ASSIGNMENT: A verbatim copy of the records below, pictures omitted, is the task.

Data excerpts:
● ● ● ● ●

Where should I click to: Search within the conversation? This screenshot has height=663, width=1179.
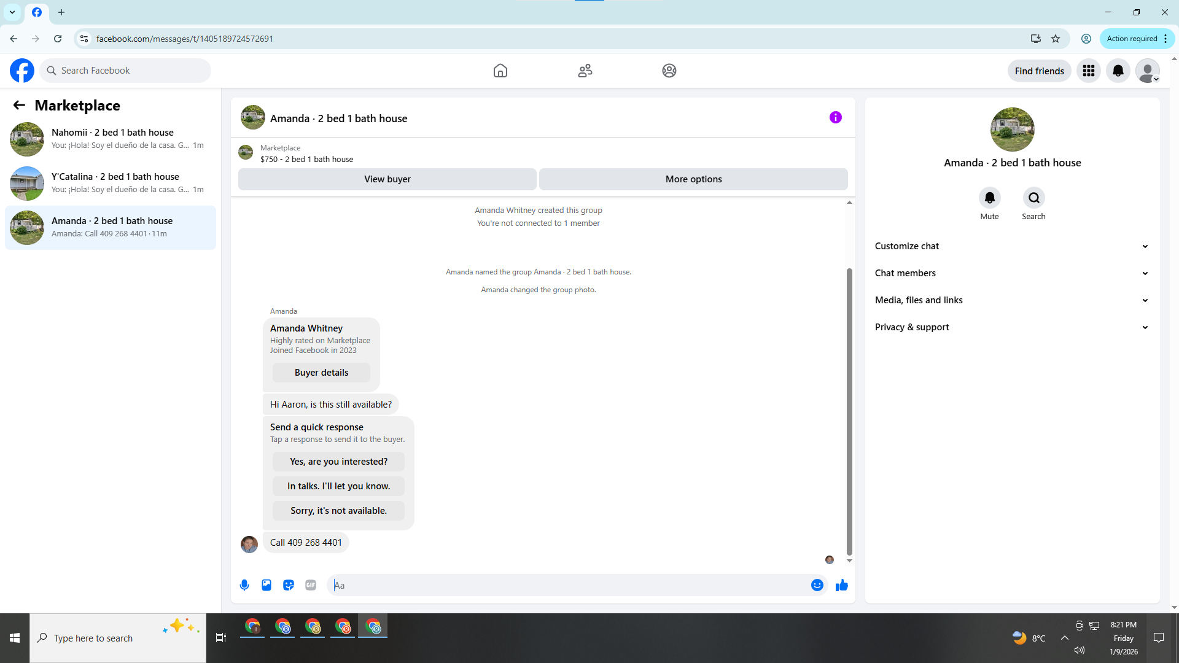click(1033, 198)
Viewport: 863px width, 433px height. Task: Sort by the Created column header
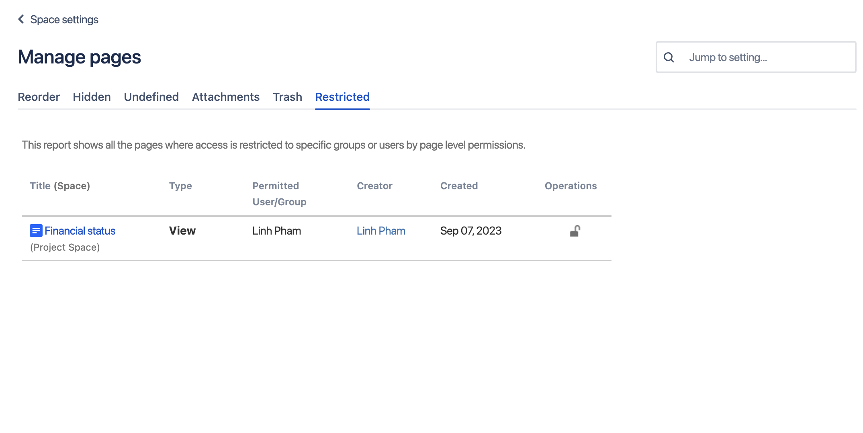coord(459,186)
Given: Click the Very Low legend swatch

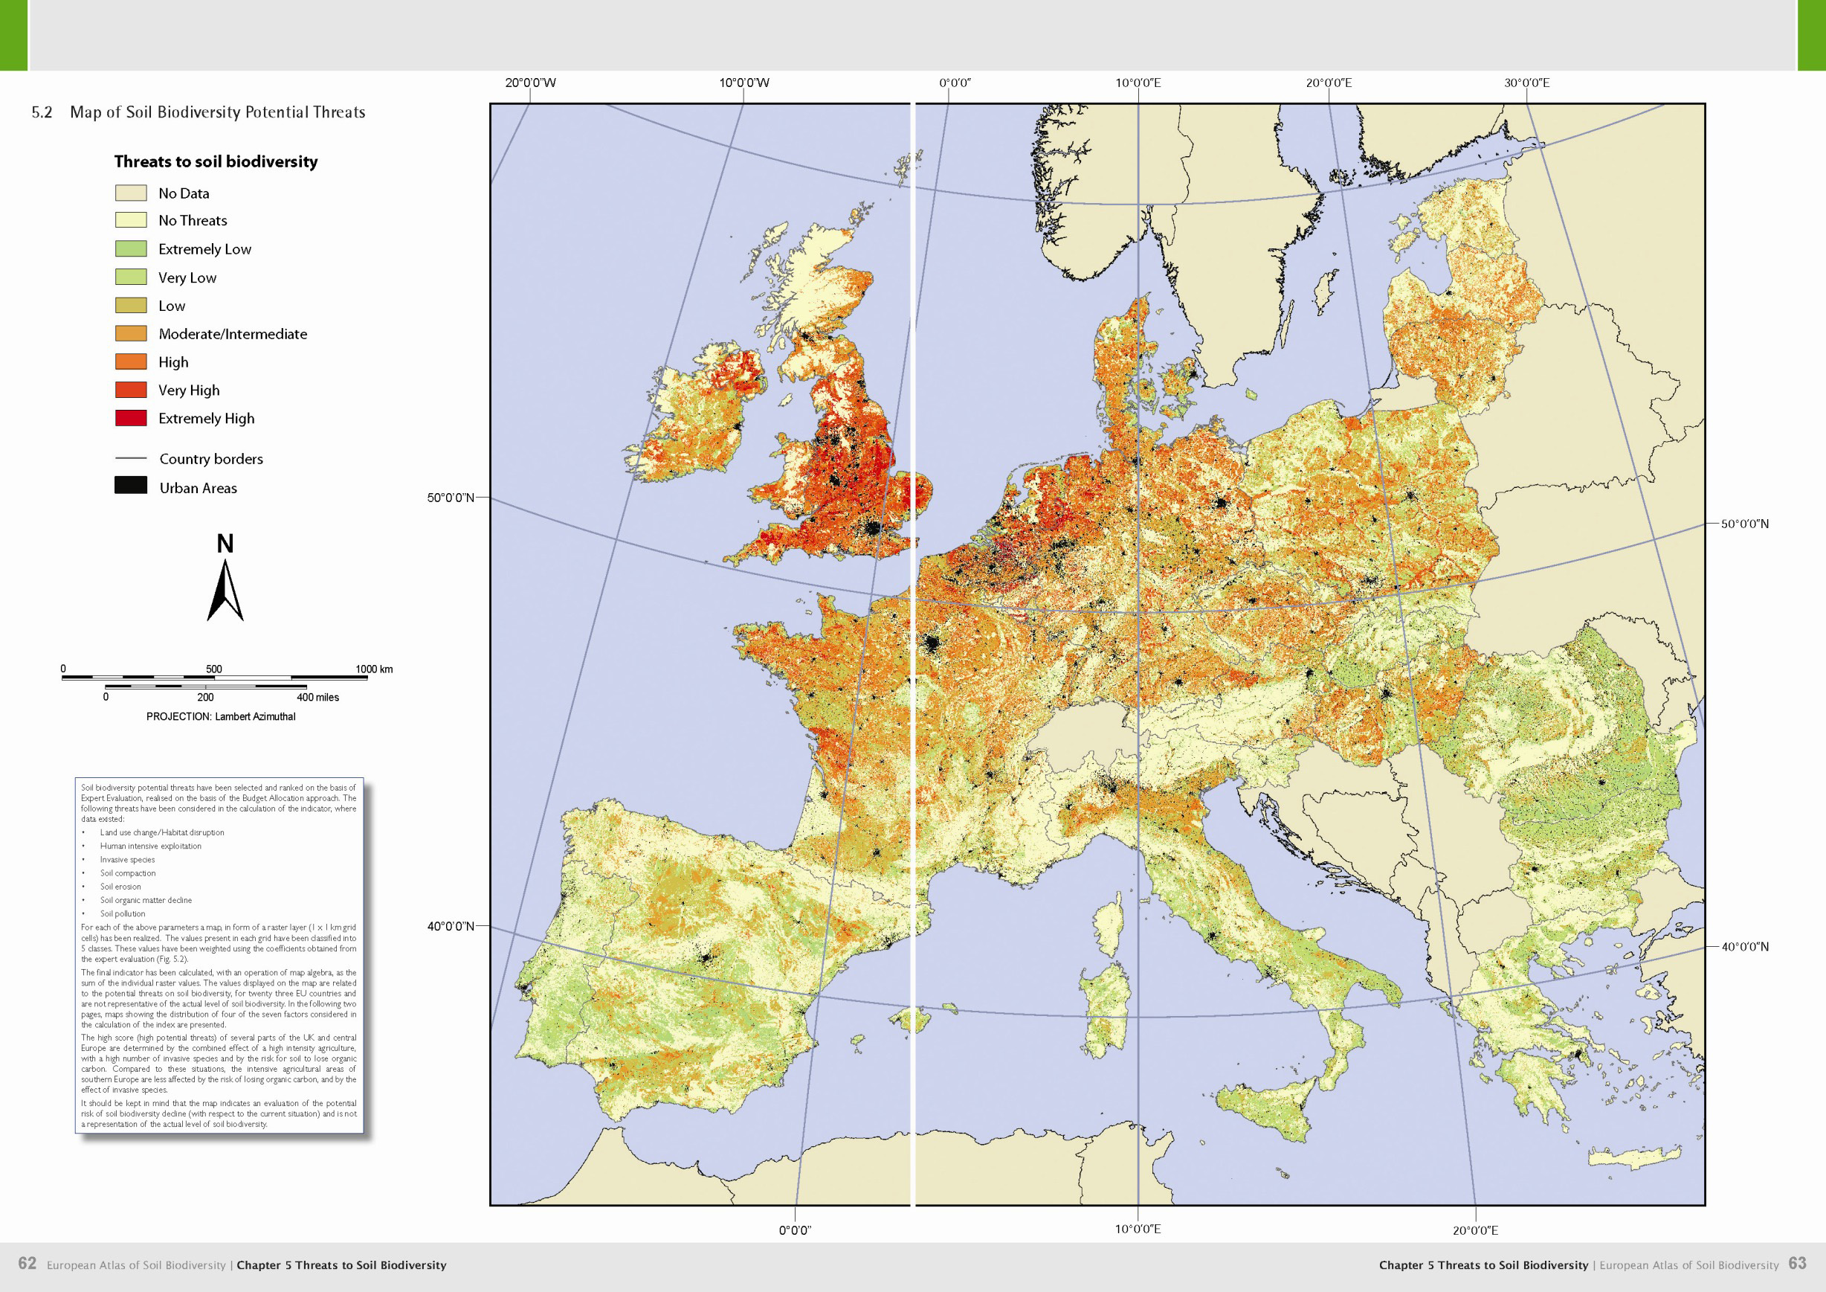Looking at the screenshot, I should (x=130, y=277).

● ● ● ● ●

WRITTEN RESPONSE:
Where should I click to: Search within the conversation? This screenshot has height=663, width=1179.
click(1033, 198)
Viewport: 863px width, 433px height. Task: Sort by the Created column header
coord(459,186)
Given: Click the Very Low legend swatch

Looking at the screenshot, I should (x=130, y=277).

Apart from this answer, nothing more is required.